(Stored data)
================
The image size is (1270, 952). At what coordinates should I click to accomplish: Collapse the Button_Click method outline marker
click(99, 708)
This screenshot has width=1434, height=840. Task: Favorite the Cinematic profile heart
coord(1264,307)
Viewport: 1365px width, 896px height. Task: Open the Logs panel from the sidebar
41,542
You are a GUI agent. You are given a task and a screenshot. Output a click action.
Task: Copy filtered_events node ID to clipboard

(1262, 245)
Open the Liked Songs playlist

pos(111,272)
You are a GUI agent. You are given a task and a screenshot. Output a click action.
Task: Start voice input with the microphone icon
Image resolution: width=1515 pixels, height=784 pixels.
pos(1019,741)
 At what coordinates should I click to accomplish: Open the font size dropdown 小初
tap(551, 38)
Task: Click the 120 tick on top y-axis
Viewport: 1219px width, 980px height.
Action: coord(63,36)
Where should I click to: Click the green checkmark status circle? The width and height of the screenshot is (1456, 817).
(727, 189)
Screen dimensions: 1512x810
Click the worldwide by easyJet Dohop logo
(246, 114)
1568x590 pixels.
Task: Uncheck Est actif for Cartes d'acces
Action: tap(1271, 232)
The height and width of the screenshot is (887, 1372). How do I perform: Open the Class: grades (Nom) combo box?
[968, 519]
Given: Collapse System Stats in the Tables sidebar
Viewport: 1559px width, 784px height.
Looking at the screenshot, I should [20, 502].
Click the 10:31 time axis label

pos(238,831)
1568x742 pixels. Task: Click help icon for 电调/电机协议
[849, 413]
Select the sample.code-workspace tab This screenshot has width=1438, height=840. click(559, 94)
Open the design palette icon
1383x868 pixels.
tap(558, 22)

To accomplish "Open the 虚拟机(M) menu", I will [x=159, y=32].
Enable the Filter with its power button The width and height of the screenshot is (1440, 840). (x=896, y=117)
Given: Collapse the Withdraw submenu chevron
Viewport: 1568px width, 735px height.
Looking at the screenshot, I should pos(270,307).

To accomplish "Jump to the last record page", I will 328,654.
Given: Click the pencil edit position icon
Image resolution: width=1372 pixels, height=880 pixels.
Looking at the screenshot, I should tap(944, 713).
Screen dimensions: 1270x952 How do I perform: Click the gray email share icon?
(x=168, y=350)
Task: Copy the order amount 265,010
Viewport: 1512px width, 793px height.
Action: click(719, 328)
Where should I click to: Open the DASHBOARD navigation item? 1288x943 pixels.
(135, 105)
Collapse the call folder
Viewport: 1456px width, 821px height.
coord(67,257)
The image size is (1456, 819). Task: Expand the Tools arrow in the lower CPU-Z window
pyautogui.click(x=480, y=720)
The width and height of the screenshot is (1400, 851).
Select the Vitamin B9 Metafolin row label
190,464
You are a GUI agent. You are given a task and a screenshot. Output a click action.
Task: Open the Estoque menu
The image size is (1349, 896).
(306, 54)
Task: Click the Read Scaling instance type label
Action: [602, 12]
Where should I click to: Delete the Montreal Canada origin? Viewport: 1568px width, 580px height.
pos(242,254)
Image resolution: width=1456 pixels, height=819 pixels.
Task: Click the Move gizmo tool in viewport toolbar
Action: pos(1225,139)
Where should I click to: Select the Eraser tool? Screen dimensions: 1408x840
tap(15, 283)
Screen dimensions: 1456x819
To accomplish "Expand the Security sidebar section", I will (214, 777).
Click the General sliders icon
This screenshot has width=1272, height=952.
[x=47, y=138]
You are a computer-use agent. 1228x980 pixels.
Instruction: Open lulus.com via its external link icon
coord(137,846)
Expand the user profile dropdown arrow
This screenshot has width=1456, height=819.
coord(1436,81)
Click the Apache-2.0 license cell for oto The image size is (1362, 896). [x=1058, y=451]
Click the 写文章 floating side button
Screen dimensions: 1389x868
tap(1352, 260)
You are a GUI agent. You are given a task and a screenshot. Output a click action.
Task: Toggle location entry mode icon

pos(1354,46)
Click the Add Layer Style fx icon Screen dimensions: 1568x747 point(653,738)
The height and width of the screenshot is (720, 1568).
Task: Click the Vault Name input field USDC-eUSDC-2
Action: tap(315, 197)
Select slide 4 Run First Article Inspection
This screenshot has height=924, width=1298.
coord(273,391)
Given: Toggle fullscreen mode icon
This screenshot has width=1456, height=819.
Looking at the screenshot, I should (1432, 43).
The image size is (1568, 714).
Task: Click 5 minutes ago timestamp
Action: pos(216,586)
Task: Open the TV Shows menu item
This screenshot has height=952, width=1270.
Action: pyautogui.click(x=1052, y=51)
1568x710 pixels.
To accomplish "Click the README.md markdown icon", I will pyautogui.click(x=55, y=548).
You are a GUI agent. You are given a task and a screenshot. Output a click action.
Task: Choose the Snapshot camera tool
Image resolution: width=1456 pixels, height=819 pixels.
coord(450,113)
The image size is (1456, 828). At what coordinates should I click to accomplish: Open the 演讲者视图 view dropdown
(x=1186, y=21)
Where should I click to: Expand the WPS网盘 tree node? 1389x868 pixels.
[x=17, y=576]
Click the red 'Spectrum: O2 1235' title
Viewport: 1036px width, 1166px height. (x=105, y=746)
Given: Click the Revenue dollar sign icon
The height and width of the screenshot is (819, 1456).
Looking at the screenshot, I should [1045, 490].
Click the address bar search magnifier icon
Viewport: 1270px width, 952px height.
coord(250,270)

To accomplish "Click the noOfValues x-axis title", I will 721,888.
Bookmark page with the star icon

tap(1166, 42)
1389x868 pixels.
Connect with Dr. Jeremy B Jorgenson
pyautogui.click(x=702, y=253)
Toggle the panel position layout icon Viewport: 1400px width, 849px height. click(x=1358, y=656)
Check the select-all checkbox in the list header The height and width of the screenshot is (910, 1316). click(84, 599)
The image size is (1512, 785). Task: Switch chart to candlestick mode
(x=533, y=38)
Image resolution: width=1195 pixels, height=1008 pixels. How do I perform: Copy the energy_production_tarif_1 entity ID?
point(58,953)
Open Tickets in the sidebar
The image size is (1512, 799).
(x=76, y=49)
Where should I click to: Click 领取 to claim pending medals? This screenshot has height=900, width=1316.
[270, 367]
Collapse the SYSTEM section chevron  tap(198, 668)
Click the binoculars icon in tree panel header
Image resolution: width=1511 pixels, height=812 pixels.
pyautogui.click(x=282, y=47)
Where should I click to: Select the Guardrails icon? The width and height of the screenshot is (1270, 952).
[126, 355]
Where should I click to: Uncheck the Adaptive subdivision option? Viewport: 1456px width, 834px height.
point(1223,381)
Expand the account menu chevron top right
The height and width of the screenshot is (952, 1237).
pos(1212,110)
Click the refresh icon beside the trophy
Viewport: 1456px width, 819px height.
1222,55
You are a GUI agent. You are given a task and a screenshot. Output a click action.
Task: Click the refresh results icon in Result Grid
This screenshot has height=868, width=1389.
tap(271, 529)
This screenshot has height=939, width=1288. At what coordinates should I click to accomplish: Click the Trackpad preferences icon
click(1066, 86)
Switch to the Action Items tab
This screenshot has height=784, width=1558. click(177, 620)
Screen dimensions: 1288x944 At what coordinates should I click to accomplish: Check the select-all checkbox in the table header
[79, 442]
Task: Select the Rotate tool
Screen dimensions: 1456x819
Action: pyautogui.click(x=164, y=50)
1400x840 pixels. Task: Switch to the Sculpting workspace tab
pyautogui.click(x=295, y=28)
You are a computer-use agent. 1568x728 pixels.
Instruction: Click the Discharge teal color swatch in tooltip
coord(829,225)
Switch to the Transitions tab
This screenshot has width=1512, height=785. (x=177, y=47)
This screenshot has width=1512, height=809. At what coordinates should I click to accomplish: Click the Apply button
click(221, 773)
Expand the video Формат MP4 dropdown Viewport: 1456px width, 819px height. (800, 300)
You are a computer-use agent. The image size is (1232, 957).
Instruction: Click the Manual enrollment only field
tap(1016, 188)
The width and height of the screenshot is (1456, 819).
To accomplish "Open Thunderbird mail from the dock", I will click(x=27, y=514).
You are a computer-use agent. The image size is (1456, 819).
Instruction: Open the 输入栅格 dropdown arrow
================
Beginning at the line with "Bookmark page with the star icon" and ending at the line with "Toggle the panel", reproduce each line of the data above exactly, and add no other lines.

EXERCISE OUTPUT >>
Bookmark page with the star icon

tap(1166, 42)
1389x868 pixels.
Connect with Dr. Jeremy B Jorgenson
pyautogui.click(x=702, y=253)
Toggle the panel position layout icon Viewport: 1400px width, 849px height. click(x=1358, y=656)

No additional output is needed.